-- Fragmento de origen --
========================
Es lo que tenemos por ser una aldea, por no poder tener Ayuntamiento propio, entre otras cosas. Porque nuestros impuestos, que no son pocos, se van a Requena. Y, al final, las necesidades de las poblaciones pequeñas se van diluyendo en las prioridades de las grandes.



domingo, 7 de abril de 2019

DIARIO DE UNA ESCRITORA RURAL - Capítulo II


A ningún urbanita, excepto por motivos laborales, quiero suponer, le obligan a vivir en el campo. 
Alejarse de la "civilización" es una decisión muy personal. A mí la ciudad me cansa, el ruido constante me aturde, por esa razón estoy tan a gusto escuchando el piar de los pajaritos, la voz de mi vecina a las ocho de la mañana mientras va a comprar el pan y se lo explica a otra vecina, el ronroneo del motor del tractor del Paco a la puerta de mi casa, hasta que se marcha a las labores del campo, o el ladrido chillón de la perreta de la casa de enfrente, entre otras sonoridades conocidas.
No se me ocurriría intentar convencer a nadie de que lo haga, no le vaya a producir una urticaria el contacto con los pinos y el aire oxigenado. 


El pastor que litigó con mi padre y otra vecina por el tema de los corrales murió hace unos años. El cargo pastoril y las ovejitas (otras, por supuesto) las heredó el hijo, junto el nombre. Es un tipo curioso este pastor. Cuando está en el monte, no muy lejos del corral actual, porque no lleva las ovejas a grandes distancias no vaya a ser que se agoten, tiene pose magnífica, de película casi épica: La mirada en la lejanía, la tez curtida por el sol del campo, apoyado en el bastón, con el morral colgando en un lado, el cigarro entre los labios, uno de los perros acostado a sus pies y el otro dando vueltas a su alrededor, vigilante.
========================
-- Datos mostrados --
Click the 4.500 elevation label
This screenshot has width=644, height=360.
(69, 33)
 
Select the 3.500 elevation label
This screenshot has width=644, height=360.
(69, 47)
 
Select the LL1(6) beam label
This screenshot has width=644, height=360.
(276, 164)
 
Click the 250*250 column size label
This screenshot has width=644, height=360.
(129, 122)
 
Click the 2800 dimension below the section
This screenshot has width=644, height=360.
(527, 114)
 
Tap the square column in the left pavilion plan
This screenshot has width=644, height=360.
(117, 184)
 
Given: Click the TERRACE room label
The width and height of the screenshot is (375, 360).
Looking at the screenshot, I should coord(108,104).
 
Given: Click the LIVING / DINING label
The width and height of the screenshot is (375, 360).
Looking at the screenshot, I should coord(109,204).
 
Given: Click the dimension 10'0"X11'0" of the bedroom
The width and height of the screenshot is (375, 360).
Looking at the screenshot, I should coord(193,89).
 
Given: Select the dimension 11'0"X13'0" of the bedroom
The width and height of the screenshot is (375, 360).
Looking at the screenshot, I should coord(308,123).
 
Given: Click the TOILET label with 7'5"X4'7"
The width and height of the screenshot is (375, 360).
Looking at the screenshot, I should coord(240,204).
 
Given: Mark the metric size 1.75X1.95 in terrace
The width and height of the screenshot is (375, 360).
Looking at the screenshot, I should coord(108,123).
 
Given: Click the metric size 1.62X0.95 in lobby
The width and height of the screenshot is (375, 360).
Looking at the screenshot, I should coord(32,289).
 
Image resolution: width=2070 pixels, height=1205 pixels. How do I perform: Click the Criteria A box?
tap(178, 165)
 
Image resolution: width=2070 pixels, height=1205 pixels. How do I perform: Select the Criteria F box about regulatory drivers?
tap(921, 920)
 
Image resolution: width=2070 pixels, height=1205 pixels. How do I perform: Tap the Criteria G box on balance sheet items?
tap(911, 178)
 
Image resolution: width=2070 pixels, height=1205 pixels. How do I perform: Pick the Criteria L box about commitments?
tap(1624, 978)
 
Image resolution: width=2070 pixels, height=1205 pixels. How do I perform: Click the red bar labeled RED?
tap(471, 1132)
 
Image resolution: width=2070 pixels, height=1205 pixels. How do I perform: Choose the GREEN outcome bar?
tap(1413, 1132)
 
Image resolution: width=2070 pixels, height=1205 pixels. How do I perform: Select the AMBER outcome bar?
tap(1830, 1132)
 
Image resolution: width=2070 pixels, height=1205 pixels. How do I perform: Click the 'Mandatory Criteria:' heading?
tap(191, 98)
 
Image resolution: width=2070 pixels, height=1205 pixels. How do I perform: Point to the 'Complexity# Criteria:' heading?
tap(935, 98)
========================
-- Tareas requeridas --
- a) Imprime el pasaje del texto sobre la vida en el campo que va desde "domingo, 7 de" hasta "en el campo.", este incluido.
- b) Según el texto sobre la vida en el campo, ¿qué heredó el hijo del pastor además del nombre?
- c) Prosigue el texto sobre la vida en el campo a partir de su última oración.

-- Lista de respuestas --
- a)
domingo, 7 de abril de 2019

DIARIO DE UNA ESCRITORA RURAL - Capítulo II


A ningún urbanita, excepto por motivos laborales, quiero suponer, le obligan a vivir en el campo.

- b) El cargo pastoril y las ovejitas.

- c)
Tiene un caminar pausado, arrastra los pies como si el trabajo le pesara. Mantiene dobladas las rodillas mientras camina. Es, para dar una idea, como si se hubiera levantado de una silla pero solo a medias, y se le hubieran quedado las piernas en un ángulo de, qué sé yo, pongamos de 45º. Con él apenas he cruzado cuatro palabras. Aunque, me temo que la quinta, no la entendería (yo)
Cuando él fallezca se perderá, con toda probabilidad, este oficio. No sé si habrá alguien en la aldea que quiera hacerse cargo de las ovejitas, aunque ¿por qué no lo podemos sustituir por un dron? Ya los perros por robots.
Los hijos permanecen en la aldea, no han emigrado a ningún lugar. Uno de ellos, si sigue así, igual lo hacen emigrar a un centro del estado. El otro es uno de los ejemplos que toda aldea suele tener. Va en bicicleta todo el día, cruza la carretera con la temeridad propia del que no teme nada porque no alcanza para ello, y se lleva bien con las ovejas. 

Se dice que una sociedad empieza a entrar en la modernidad cuando sus índices de colesterol, obesidad, triglicéridos  y ácido úrico son notables. Pues, felicitémonos, creo que estamos en el buen camino.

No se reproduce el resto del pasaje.